Assisted-suicide supporters argue that suicide is voluntary and hence a personal decision beyond the reach of the state.

But let’s face it: once a human life’s continued existence is viewed as a drain or a nuisance, how long is it before that voluntary act becomes mandatory for the “good of society”? I was reminded of George Orwell’s classic Animal Farm as I read the above
Catholic.org article. Farmer Jones mistreats the animals on the farm. The animals revolt and take over. Within no time the pigs take extra liberties for themselves, such as more food, and enlist the dogs to serve as their “muscle”. Ultimately, the pigs become more totalitarian than Farmer Jones ever was.
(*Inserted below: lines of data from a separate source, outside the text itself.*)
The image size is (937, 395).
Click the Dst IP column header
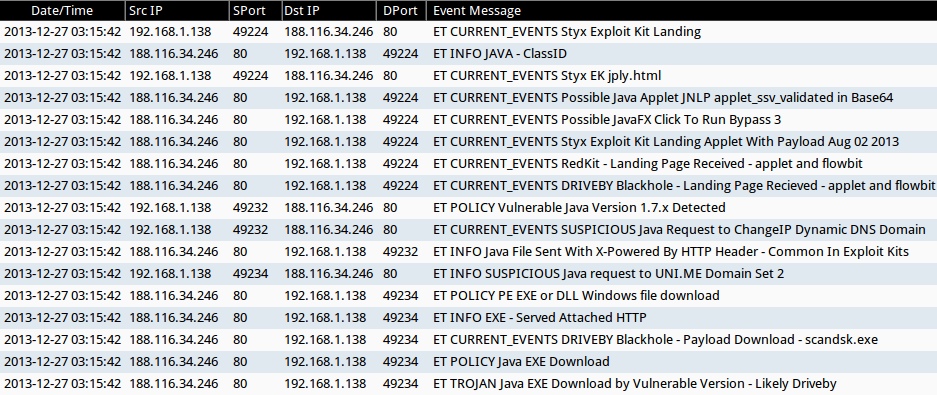[x=329, y=11]
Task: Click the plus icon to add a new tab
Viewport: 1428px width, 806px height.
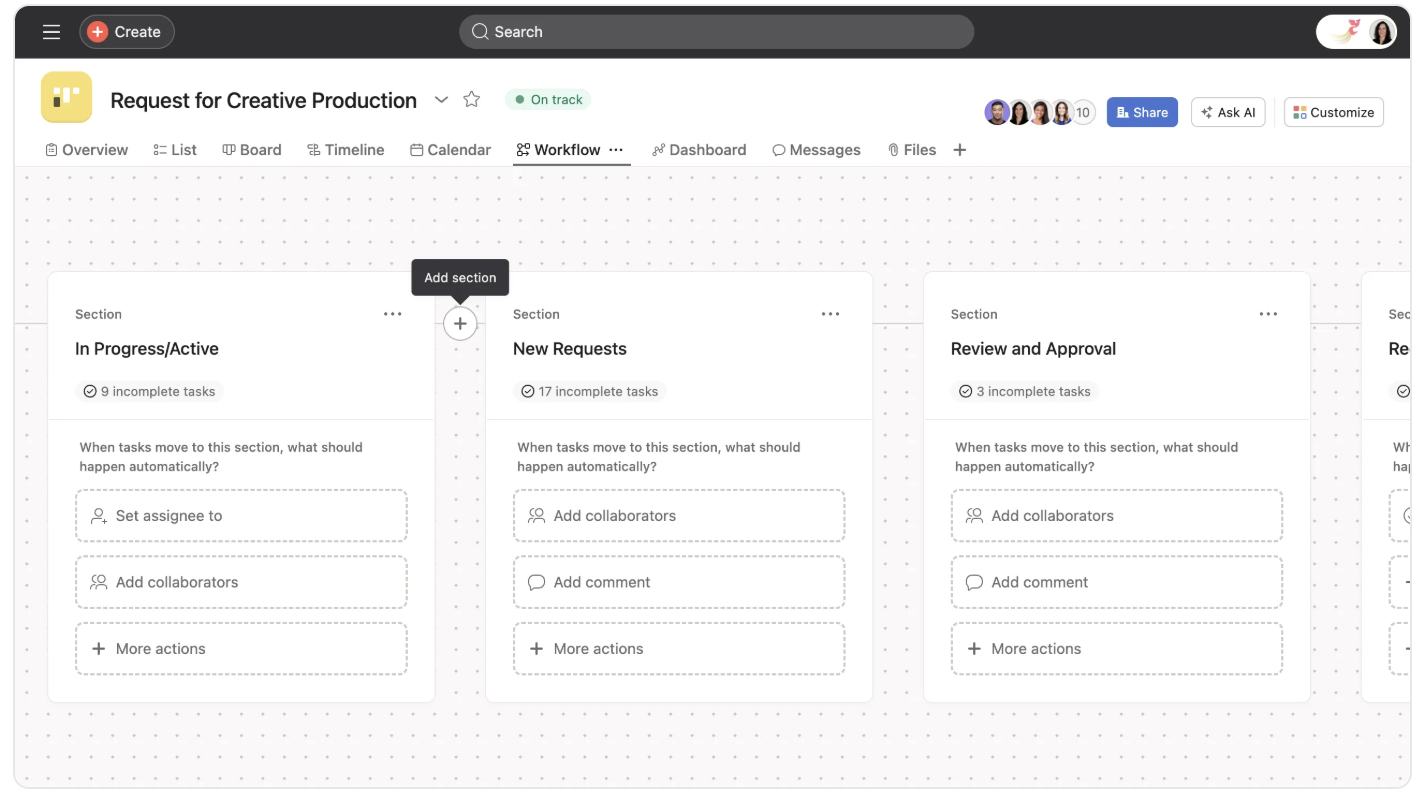Action: pos(959,149)
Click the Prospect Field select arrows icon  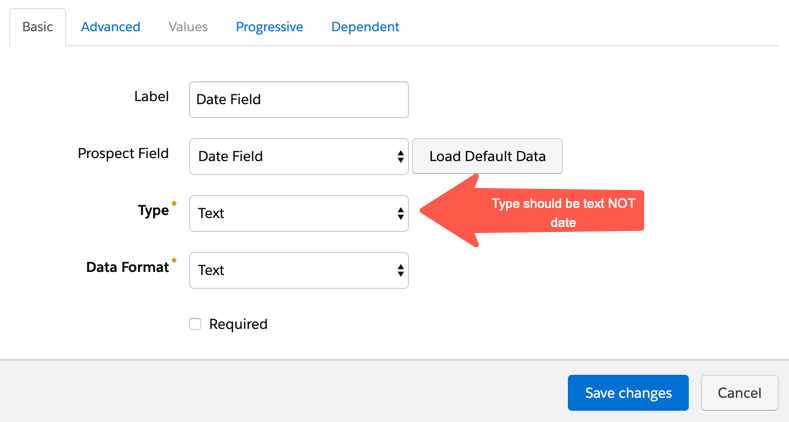point(400,157)
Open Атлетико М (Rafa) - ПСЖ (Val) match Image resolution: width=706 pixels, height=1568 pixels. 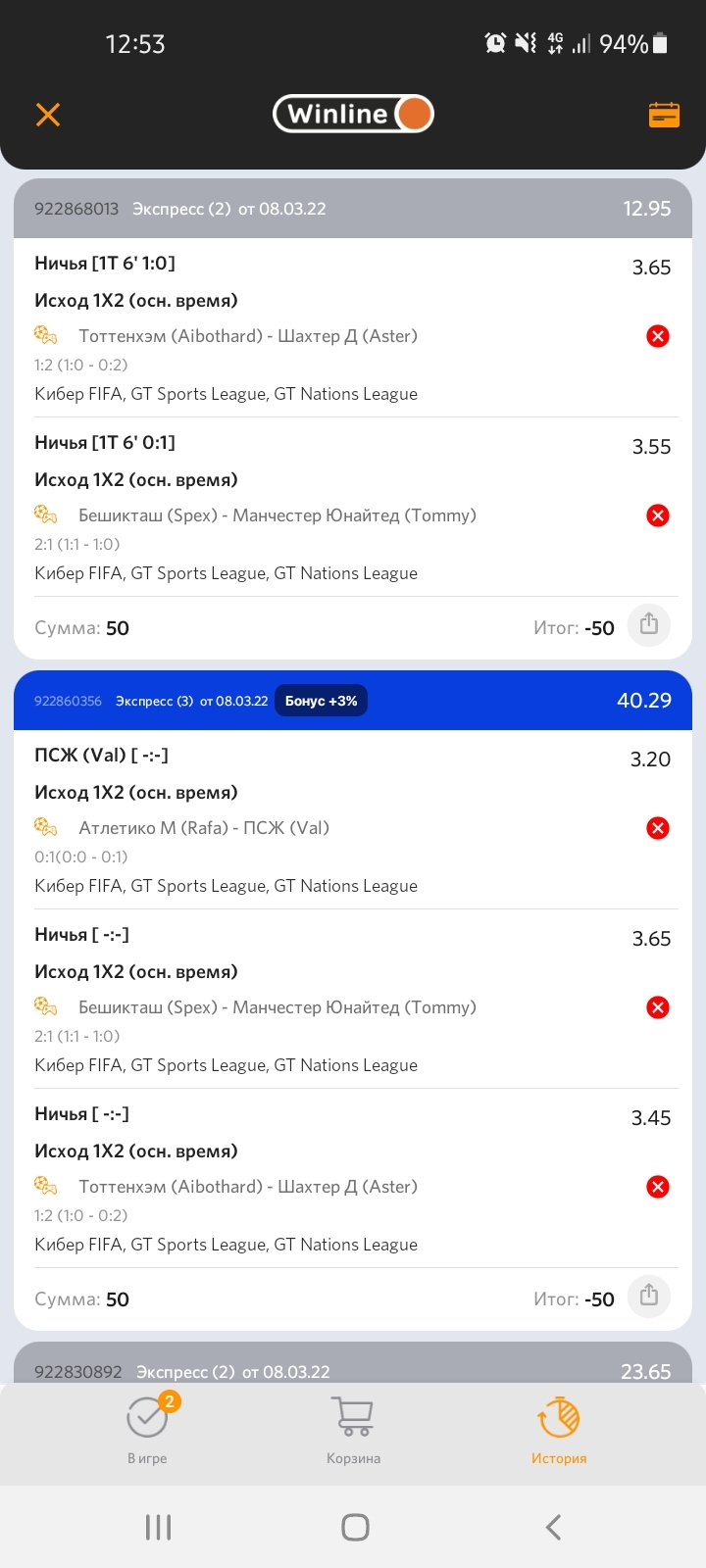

No work of literature better expounds on the capacity of humanity to become that which it abhors, a point ably addressed in the Catholic.org piece.

“German officials in the 1930s instituted a program of mass euthanasia for persons the state considered undesirable, labeling them ‘lebensunwertes leben’: life unworthy of life and ‘useless eaters.’ Among the groups targeted for euthanasia were developmentally disabled people, disabled children, and elderly people suffering from dementia. In Nazi Germany's Aktion T4 programme, in which the gas chamber technology was developed, patients "judged incurably sick, by critical medical examination," were killed by physicians on the grounds that they were a burden to their families and to the state. After the war, the Nuremberg Trials found evidence that about 275,000 people had been euthanised.”

Sound familiar? And for those who argue that today’s assisted-suicide and euthanasia movements are motivated by empathy, be aware that the Nazi’s also tried to portray euthanasia as “a ‘compassionate’ solution for patients and their families”.
A society’s responsibility is to defend those who cannot defend themselves. Judging by the “philosopher queen’s” comments we have lost sight of this.